小過 → 兌
Hexagram 62: Small Exceeding → Hexagram 58: The Joyous Lake
Changing Lines
This transformation involves 4 changing lines (lines 2, 4, 5, 6).
Line 2
六二 過其祖。遇其妣。不及其君。遇其臣。无咎。
Six in the second place means: She passes by her ancestor And meets her ancestress. He does not reach his prince And meets the official. No blame.
Line 4
九四 无咎。弗過遇之。往厲必戒。勿用永貞。
Nine in the fourth place means: No blame. He meets him without passing by. Going brings danger. One must be on guard. Do not act.
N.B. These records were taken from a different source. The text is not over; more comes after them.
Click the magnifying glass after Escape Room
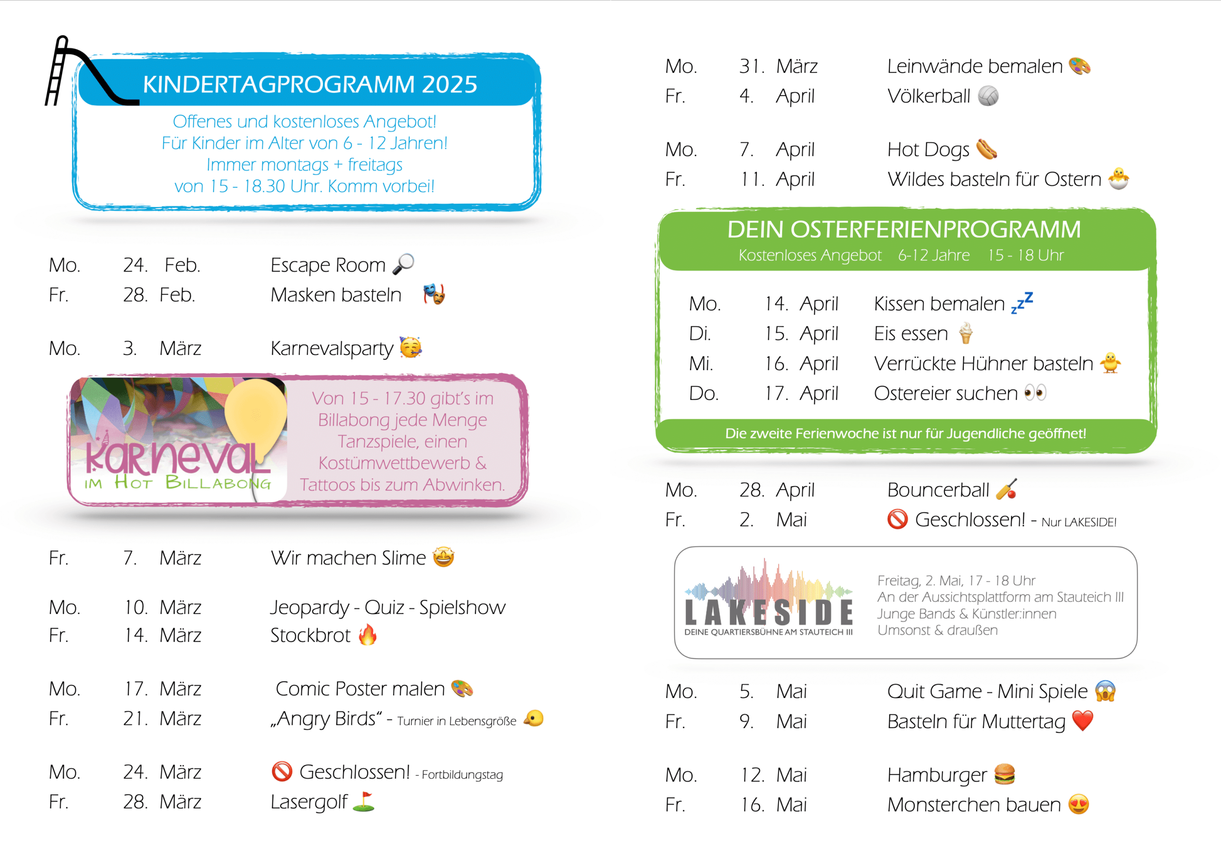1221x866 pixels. (x=404, y=263)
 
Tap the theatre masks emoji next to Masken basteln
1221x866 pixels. (x=435, y=294)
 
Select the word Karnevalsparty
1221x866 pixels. (x=331, y=348)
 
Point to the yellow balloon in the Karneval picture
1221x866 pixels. (x=255, y=416)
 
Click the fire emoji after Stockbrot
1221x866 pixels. (x=368, y=635)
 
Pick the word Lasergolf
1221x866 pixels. (x=309, y=802)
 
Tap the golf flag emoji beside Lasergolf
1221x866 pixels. (x=364, y=801)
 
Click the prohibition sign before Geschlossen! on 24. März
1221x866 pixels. (x=282, y=771)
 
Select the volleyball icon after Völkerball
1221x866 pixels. (x=988, y=96)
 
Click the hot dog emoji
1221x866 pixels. (x=986, y=149)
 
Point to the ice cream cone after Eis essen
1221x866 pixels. (x=965, y=334)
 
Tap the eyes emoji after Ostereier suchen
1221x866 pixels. (x=1035, y=393)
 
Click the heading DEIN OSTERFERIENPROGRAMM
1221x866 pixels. (x=904, y=230)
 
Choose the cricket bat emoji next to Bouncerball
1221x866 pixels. (x=1007, y=489)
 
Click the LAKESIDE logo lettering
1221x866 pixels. (x=768, y=612)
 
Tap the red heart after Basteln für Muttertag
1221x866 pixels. (x=1082, y=720)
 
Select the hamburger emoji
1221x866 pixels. (x=1004, y=774)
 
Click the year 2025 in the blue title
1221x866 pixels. (x=449, y=84)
Be constantly persevering.
Line 5
六五 密雲不雨。自我西郊。公弋取彼在穴。
Six in the fifth place means: Dense clouds, No rain from our western territory. The prince shoots and hits him who is in the cave.
Line 6
上六 弗遇過之。飛鳥離之。凶。是謂災眚。
Six at the top means: He passes him by, not meeting him. The flying bird leaves him. Misfortune. This means bad luck and injury.
Trigram Changes
Yilin Verse
含血走禽,不曉五音。匏巴鼓瑟,不悅於心。
A blood-mouthed running beast, knowing nothing of the five tones; even Bao Ba playing the zither brings no joy to its heart.
— Jiao Yanshou, Yilin (Forest of Changes), 1st century BCE
Commentary
Thunder rumbles above the mountain, but the blood-mouthed beast that runs through the wilds knows nothing of the five musical tones. Even when Bao Ba plays his zither — the legendary musician whose art could make fish leap from water and horses abandon their feed — the creature's heart remains unmoved. The verse contrasts the pinnacle of aesthetic refinement with brute animal indifference. Bao Ba (匏巴) was a zither master whose skill allegedly stirred all living things, yet even his art cannot penetrate a nature fundamentally incapable of receiving it. From Small Exceeding to the Joyous, the mountain's thunder gives way to paired lakes — mutual delight, shared discourse. But joy requires the capacity for receptivity, and the beast that cannot hear music cannot participate in the Joyous. Delight is wasted on the unreceptive.